Ethereum now finds itself in a strong bearish trend as growing on-chain and social metrics are painting a picture of deep investor sentiment and network activity. The ETH/BTC trade rate additionally dropped sharply all the way down to 0.01924 on Apr. 14, its lowest stage since January 2020. This decline has fueled concerns among investors, many of whom have voiced dissatisfaction with Ethereum's performance in the current market cycle.
Declining Network Activity and Revenue
This data paints a disturbing picture of Ethereum’s network activity and revenue streams. In March, revenue to mainnet validators was down to less than $200 million per month. This drop reflects a reduced vitality and success for those that are fighting to defend the network.
With decentralized exchanges (DEX) on the Ethereum chain producing just $1.1 million in revenue during the last 24 hours. Combined, this figure paints a gloomy picture of declining trading activity and user engagement. The Gas on Ethereum mainnet has lead steadily low at 2 Gwei. This decrease is seen as a strong indication of a serious crash in on-chain activities.
TVL Plunge and Whale Exits
The total value locked (TVL) on the Ethereum chain has dropped by more than 80%. It has plummeted, from a historic high-point of almost $80 billion down to a mere $46.9 billion. Even considering the recent growth of Ethereum-denominated assets, this almost 50% drop highlights a dramatic departure of assets from the Ethereum ecosystem.

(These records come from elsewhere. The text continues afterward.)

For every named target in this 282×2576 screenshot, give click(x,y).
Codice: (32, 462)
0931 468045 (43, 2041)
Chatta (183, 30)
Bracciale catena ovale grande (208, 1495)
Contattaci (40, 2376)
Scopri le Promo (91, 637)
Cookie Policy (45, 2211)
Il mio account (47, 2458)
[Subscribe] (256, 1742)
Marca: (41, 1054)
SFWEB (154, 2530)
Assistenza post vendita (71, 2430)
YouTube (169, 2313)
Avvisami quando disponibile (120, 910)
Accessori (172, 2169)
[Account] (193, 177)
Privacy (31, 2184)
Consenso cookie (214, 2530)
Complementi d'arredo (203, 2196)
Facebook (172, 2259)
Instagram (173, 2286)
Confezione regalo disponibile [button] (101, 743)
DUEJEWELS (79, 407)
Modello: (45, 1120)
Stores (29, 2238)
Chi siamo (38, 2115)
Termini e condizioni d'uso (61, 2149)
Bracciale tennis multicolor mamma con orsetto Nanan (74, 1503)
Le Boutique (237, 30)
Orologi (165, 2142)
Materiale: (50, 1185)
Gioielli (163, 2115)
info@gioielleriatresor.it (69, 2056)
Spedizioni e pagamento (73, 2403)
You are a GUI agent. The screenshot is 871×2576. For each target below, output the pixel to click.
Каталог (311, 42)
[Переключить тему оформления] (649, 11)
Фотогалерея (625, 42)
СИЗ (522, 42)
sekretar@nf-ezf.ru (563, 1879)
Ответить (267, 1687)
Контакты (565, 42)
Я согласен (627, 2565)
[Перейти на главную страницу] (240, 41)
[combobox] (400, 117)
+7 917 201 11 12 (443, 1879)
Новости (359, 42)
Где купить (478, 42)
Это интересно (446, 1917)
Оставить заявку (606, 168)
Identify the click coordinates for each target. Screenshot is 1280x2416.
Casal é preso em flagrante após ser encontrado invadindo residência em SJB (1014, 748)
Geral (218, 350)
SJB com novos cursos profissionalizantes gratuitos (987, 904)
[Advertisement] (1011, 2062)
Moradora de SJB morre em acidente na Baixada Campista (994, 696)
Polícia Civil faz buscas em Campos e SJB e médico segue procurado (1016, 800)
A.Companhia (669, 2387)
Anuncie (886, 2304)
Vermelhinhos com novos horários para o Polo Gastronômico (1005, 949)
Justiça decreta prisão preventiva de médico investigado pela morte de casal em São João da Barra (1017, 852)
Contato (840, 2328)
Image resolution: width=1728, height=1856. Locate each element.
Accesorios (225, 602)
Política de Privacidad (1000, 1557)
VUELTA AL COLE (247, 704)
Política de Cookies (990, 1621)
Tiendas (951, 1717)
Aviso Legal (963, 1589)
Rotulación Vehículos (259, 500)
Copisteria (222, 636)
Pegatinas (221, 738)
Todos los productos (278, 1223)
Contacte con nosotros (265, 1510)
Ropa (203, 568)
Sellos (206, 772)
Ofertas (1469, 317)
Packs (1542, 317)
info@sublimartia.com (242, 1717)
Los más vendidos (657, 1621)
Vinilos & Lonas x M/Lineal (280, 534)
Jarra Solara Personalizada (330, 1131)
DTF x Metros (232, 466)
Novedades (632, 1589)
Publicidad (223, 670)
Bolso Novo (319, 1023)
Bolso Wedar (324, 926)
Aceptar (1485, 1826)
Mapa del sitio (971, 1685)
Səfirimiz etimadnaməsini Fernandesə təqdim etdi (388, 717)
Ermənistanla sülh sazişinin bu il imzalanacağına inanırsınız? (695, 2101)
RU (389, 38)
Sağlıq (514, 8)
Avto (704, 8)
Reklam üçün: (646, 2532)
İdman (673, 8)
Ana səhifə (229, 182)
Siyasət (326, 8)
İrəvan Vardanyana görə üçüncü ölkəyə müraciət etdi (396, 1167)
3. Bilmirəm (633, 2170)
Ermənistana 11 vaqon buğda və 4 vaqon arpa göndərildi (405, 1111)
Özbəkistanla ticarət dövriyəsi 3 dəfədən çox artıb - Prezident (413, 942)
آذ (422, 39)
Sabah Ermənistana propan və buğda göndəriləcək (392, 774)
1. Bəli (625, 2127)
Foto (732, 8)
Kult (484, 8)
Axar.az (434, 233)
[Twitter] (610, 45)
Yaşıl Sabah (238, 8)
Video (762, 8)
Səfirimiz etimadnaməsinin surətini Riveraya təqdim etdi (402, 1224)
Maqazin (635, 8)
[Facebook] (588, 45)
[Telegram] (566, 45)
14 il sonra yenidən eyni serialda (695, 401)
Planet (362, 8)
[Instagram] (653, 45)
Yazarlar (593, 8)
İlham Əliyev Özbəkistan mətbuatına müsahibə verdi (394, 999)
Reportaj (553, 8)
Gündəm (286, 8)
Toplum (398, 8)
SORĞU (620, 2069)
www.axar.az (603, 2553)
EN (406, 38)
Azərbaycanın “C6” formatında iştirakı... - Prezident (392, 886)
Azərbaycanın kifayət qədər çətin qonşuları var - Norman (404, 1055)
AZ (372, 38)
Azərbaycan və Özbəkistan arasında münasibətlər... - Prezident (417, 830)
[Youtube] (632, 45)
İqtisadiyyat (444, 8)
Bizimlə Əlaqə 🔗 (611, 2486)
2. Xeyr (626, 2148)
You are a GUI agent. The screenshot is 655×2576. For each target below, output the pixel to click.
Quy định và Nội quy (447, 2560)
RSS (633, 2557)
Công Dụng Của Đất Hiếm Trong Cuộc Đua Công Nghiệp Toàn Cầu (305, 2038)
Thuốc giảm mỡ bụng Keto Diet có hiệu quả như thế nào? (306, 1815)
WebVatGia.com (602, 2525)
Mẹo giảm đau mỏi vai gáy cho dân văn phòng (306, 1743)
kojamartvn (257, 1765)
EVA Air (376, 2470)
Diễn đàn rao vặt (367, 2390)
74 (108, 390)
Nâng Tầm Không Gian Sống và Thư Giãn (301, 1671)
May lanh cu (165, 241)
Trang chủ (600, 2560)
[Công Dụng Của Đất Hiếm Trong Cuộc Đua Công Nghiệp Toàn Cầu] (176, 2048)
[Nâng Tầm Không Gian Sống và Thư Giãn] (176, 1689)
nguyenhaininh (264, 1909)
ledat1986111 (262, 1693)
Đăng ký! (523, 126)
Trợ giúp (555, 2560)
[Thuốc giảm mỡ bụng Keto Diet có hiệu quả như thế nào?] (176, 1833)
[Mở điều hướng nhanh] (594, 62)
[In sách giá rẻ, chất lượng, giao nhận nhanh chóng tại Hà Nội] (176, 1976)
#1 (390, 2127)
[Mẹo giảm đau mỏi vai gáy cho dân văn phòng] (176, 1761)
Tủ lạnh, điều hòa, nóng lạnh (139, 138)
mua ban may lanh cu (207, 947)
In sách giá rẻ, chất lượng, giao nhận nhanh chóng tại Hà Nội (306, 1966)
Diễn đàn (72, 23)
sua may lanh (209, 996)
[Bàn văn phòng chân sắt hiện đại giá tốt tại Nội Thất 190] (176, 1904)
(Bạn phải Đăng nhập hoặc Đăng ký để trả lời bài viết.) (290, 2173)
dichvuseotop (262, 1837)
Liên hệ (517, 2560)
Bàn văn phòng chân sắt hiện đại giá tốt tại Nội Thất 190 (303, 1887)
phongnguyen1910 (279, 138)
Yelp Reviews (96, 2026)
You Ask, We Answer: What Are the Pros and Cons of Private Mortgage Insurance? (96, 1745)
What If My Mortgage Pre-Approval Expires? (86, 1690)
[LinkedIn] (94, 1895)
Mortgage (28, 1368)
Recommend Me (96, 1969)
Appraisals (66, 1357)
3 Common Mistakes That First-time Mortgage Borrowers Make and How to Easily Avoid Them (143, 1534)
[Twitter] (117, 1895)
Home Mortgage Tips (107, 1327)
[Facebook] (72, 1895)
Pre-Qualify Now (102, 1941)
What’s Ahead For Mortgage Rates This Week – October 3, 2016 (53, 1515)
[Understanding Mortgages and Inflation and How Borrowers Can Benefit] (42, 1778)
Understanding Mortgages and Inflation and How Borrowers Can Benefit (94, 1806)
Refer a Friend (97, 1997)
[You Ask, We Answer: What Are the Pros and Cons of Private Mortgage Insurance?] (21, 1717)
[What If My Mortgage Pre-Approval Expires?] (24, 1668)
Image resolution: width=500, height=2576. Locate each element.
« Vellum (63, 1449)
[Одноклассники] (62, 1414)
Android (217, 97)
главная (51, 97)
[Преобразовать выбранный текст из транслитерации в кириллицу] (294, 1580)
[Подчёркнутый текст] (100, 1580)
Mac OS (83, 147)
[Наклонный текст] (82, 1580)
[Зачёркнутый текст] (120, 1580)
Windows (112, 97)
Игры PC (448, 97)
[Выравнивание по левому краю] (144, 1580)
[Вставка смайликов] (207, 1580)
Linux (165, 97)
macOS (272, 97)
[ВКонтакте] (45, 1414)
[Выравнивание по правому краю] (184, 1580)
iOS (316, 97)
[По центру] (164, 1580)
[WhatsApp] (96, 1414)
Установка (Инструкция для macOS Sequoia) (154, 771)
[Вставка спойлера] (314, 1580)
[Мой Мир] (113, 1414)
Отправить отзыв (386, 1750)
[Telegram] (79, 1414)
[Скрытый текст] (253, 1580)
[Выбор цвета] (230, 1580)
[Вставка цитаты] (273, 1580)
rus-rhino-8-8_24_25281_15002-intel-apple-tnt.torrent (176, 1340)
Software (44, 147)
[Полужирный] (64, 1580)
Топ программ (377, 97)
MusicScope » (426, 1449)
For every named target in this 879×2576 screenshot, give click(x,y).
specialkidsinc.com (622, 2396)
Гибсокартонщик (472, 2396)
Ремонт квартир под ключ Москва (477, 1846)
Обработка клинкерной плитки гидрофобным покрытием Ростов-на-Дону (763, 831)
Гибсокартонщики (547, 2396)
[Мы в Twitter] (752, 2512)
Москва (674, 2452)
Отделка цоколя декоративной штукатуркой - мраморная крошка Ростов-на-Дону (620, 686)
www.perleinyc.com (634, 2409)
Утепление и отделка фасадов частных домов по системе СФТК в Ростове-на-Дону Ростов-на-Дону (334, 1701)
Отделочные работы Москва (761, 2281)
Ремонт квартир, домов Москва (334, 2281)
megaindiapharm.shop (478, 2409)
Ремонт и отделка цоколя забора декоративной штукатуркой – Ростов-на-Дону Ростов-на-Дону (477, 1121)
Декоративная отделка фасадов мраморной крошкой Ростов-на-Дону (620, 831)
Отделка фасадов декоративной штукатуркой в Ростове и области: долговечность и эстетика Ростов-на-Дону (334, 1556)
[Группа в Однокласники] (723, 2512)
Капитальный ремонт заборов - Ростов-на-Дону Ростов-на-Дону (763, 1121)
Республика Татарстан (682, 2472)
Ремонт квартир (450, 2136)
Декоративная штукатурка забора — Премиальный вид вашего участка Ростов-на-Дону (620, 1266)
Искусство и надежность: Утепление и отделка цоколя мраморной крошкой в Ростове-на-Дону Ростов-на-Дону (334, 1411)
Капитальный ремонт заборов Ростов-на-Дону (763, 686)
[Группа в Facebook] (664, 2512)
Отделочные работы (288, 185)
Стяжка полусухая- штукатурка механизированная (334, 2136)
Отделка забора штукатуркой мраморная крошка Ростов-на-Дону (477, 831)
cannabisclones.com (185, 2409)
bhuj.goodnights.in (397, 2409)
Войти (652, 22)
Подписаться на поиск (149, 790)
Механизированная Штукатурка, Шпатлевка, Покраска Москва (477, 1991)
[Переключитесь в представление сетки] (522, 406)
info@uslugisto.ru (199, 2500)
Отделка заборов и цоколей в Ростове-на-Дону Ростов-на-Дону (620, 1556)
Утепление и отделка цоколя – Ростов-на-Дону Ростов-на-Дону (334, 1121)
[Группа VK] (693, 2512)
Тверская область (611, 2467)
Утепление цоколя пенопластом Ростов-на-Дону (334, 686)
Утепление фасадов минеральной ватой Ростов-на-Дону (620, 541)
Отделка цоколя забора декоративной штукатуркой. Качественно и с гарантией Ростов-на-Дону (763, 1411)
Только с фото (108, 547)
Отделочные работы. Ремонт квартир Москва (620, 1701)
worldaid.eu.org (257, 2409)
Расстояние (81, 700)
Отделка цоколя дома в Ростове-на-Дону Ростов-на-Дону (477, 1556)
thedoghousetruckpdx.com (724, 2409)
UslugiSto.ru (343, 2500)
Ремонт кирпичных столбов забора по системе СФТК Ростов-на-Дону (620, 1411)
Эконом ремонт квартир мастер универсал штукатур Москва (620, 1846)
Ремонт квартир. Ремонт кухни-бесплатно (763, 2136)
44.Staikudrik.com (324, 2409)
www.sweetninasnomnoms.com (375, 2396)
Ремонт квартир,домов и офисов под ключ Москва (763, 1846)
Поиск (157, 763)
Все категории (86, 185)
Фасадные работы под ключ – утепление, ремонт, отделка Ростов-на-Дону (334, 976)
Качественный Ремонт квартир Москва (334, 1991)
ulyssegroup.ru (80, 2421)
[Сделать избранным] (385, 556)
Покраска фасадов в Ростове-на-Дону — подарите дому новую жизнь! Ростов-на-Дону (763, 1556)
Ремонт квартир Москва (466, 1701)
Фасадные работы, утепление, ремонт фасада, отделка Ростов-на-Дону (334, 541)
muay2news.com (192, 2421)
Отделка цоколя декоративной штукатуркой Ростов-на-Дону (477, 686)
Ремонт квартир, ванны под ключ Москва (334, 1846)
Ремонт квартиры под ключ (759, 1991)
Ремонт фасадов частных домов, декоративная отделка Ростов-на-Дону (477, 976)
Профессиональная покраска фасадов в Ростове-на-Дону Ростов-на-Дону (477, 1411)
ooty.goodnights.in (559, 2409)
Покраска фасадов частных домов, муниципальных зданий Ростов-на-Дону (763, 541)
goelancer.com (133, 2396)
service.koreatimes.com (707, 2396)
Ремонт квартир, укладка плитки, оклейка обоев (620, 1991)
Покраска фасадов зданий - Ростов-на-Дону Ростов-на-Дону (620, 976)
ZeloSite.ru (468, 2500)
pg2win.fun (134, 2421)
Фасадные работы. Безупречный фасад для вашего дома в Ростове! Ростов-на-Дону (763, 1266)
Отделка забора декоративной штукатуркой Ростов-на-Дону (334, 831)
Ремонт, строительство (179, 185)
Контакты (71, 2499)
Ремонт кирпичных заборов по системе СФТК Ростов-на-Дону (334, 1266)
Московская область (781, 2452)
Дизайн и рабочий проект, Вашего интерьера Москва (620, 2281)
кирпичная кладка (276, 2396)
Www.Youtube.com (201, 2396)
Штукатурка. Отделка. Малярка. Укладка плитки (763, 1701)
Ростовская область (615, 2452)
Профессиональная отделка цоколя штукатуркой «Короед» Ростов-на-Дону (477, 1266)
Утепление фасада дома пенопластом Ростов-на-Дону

Compounding the selling pressure, many large Ethereum holders—otherwise known as whales—have been cutting their holdings lately. On April 10, an ETH whale took a major short position, selling 35,881 ETH at an average price of $1,562. Fast forward to today, now it contains only 688 ETH. Another address, dubbed 0x62A, moved 4,482 ETH on April 12. Their average price of $1,572 netted them $7.05 million. One original gangster address group purchased 100,000 ETH during the ICO in 2015. Since April, they’ve sold a combined 4,180 ETH on Kraken, netting just over $7.05 million.
ETF Outflows and Market Sentiment
Over the last month, Ethereum spot ETFs experienced multiple days of outflows. Largest single-day outflow crossed a jaw dropping $75 million. This trend is a clear sign that investors are retreating their capital from these investment vehicles. They could be concerned about Ethereum’s short term prospects.
The Crypto Fear and Greed Index is still in the “panic range,” meaning that investors are becoming more risk-averse. This is especially important in the context of the current market climate, where Bitcoin has become the go-to asset for investors looking for safety and security.
"If the ETH/BTC exchange rate falls below 0.018 in Q2 2025, it may trigger more leveraged position liquidations, further suppressing prices."
In one of the latest signs of a cooling down Ethereum ecosystem, the number of monthly active addresses on the Ethereum mainnet has jumped around recently. In March, it fell to below 15 million. The average daily transaction volume on the Ethereum chain is now below $3 billion. This decrease makes apparent the falloff in network activity.